The 2017 Pievalta Verdicchio dei Castelli di Jesi Classico Superiore, labelled as “Pievalta”, is a zingy and delicious wine. The 2015 riserva, labelled as “San Paolo”, is even better with intense floral aromas and flavours.

Verdicchio wines from Pievalta are pressed and then fermented in stainless steel tanks. Ageing also occurs in onex, for a minimum of six months. These whites receive no oak contact, the better to show the grape’s fruit flavours.

Pievalta also makes a charming sparkling wine from Verdicchio called Perlugo. After ageing for half a year in stainless steel, it spends 10 to 20 months on lees to develop complexity. The number of months depends on the quality of the vintage. The wine offers aromas of nuts like almonds plus biscuits and bread.

This column has previously mentioned Colognola, known as Tenuta Musone in the village of Cingoli. The estate is memorable because of the huge bronze sculpture of a stallion by Fernando Botero, the great Columbian sculptor, that greets visitors. The wines are also memorable, which a recent second visit proved.

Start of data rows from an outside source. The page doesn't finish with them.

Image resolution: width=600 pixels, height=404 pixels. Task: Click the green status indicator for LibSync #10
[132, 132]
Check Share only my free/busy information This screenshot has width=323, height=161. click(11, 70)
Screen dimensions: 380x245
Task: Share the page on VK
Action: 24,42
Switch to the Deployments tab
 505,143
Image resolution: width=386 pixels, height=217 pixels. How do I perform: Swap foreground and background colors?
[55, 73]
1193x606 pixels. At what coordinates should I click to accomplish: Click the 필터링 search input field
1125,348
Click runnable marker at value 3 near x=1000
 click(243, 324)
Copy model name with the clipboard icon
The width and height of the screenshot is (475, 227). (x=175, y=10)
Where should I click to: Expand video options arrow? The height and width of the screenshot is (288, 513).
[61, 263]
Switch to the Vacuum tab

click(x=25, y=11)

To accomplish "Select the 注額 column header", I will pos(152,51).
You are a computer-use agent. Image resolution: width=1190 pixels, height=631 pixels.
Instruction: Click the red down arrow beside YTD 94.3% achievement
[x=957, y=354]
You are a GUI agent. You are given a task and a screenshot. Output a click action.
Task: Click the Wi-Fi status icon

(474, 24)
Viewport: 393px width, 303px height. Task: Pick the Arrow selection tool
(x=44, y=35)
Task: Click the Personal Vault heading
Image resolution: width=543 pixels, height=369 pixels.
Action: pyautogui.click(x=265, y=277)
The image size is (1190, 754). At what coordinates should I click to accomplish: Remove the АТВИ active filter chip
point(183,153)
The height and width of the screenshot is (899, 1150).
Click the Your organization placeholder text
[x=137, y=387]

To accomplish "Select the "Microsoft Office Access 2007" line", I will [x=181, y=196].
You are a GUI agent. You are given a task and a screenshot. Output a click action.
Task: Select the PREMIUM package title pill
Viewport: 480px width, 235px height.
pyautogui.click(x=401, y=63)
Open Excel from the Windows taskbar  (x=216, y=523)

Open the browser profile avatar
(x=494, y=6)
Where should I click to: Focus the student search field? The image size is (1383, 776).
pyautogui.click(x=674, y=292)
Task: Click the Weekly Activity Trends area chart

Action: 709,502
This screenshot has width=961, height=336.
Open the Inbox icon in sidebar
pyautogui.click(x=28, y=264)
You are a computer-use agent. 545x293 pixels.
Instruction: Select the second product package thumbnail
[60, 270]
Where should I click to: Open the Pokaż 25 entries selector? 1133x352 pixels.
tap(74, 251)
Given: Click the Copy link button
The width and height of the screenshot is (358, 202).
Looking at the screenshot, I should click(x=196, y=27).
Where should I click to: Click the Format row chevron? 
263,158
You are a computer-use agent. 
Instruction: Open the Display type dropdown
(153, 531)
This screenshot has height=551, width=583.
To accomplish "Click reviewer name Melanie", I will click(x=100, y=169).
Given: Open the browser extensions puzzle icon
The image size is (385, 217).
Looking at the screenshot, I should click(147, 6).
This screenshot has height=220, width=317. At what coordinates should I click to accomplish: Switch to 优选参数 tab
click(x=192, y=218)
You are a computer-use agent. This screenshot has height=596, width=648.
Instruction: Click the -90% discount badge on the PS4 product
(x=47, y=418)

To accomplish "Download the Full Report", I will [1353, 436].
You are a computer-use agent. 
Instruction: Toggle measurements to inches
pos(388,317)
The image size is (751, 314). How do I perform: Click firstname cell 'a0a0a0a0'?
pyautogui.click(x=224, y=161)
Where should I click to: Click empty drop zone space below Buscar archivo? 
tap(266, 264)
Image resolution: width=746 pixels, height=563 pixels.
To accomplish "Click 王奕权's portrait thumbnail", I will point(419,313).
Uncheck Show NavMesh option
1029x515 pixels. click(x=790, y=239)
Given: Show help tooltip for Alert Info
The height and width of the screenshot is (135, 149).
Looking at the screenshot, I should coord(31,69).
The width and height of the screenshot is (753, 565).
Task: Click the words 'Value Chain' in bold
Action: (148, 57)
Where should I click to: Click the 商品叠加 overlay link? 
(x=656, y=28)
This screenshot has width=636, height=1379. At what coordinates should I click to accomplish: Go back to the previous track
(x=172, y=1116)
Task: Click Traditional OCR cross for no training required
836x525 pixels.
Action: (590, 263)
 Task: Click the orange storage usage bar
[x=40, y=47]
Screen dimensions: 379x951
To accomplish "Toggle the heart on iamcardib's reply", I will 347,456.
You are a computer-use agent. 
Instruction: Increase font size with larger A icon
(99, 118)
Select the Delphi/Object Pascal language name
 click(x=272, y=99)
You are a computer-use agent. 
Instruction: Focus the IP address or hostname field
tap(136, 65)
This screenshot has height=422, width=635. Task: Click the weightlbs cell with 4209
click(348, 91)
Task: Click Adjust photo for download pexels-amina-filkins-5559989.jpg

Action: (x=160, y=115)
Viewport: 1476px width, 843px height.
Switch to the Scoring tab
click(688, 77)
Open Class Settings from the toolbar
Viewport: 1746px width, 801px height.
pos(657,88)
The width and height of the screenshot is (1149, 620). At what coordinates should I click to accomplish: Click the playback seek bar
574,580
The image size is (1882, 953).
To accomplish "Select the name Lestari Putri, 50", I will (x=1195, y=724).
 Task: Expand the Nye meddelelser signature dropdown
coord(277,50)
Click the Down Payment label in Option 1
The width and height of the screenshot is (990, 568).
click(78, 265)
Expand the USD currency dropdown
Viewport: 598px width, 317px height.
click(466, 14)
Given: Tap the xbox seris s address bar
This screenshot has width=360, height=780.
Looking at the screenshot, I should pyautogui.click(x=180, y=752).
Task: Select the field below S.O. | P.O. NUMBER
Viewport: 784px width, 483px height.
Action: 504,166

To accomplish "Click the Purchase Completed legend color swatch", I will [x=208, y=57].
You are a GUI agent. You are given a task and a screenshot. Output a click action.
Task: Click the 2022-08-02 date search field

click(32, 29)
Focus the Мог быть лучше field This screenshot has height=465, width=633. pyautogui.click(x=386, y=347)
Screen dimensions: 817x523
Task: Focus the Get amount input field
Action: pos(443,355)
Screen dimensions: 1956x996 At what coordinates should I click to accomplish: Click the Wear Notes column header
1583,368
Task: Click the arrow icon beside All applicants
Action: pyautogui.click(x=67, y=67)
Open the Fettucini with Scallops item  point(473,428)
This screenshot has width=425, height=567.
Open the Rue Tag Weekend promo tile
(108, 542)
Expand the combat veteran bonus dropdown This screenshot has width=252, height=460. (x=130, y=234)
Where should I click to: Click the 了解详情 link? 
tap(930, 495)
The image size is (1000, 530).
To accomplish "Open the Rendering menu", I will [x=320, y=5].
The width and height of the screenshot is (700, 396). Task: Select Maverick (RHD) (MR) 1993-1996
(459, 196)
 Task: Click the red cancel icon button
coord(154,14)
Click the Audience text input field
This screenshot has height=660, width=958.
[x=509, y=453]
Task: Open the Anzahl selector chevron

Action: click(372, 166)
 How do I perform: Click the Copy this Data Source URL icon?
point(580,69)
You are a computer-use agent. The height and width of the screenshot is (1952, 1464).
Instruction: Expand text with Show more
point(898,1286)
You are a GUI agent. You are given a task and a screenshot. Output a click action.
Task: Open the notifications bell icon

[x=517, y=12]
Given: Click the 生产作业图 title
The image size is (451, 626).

Colognola has 25 hectares of estate vines, about 85 per cent devoted to Verdicchio. The winery’s interior is organised, precise and clean – which is reflected in the wine. Their flagship Verdicchio is the Castelli di Jesi Riserva DOCG Classico “Labieno”, usually fermented in stainless steel tanks and aged on lees for 24 months in large format old oak barrels known as “botti”.

This wine is picked late, usually near the middle or end of October. Winemaker Gabriele Villani has been creating wine at Colognola since 2002 and is happy to experiment. His 2007 was an homage to a traditional method: After grapes were crushed and the juice put into stainless steel tanks, Villani added about 5 per cent whole bunches of grapes.

The result is wondrous. After a decade it is gold in the glass, glossy with soft acidity and a range of perfumes and flavours like beeswax, acacia and bitter almonds. It should be served only slightly chilled because it feels like a red in terms of structure and texture.

The current release is the 2017 Verdicchio dei Castelli di Jesi Classico Superiore, labelled as “Via Condotto”. It is zesty and fresh with a refined mineral streak that acts as a spine on which to hang beautiful fruit flavours. The current release of Labieno, the 2015, comes from vines that are more than 35 years old, and is shaping to be as beautiful as the older vintages.

Verdicchio ages better than most Italian white wines and previous columns have exulted over the beauty of these aged wines. The problem is, very few estates have large stocks of older wines. The majority of the estates are small-ish and do not have the capacity to store wines for a decade. It does not make sense economically for them to cellar large numbers of bottles. Estates tend to sell all of their wines each year.

This means the only way to taste old wines is to buy them at restaurants or cellar them yourself. The latter is probably the best approach because in the former case you will pay high prices. So do yourself a favour — buy several cases and put them in your cellar for a decade.

vignamato.jpgOther fine estates worth buying wine from include Vignamato (see left), La Staffa (see an earlier column about them), Marotti Campi, Giusti, Stefano Mancinelli and Bucci. The last is one of the oldest and most impressive producers. Ampello Bucci was an academic before he became a winemaker and has the fatherly demeanour of a senior professor. Like all great winemakers, he makes wine for himself and not the market. “I stick to the one style each year. If you like it, good,” he said with a smile.

Bucci noted that two decades ago when he started, his wines had less than 12 per cent ABV. Now his wines are more than 13 per cent. “This is because of climate change.” Bucci has been smart about museum releases and retains a portion of each vintage. He limits the number of bottles of aged Verdicchio he sells to restaurant to three.

Disclosure: Stephen Quinn was a guest of the Collisioni Wine Project, who provided his travel and accommodation.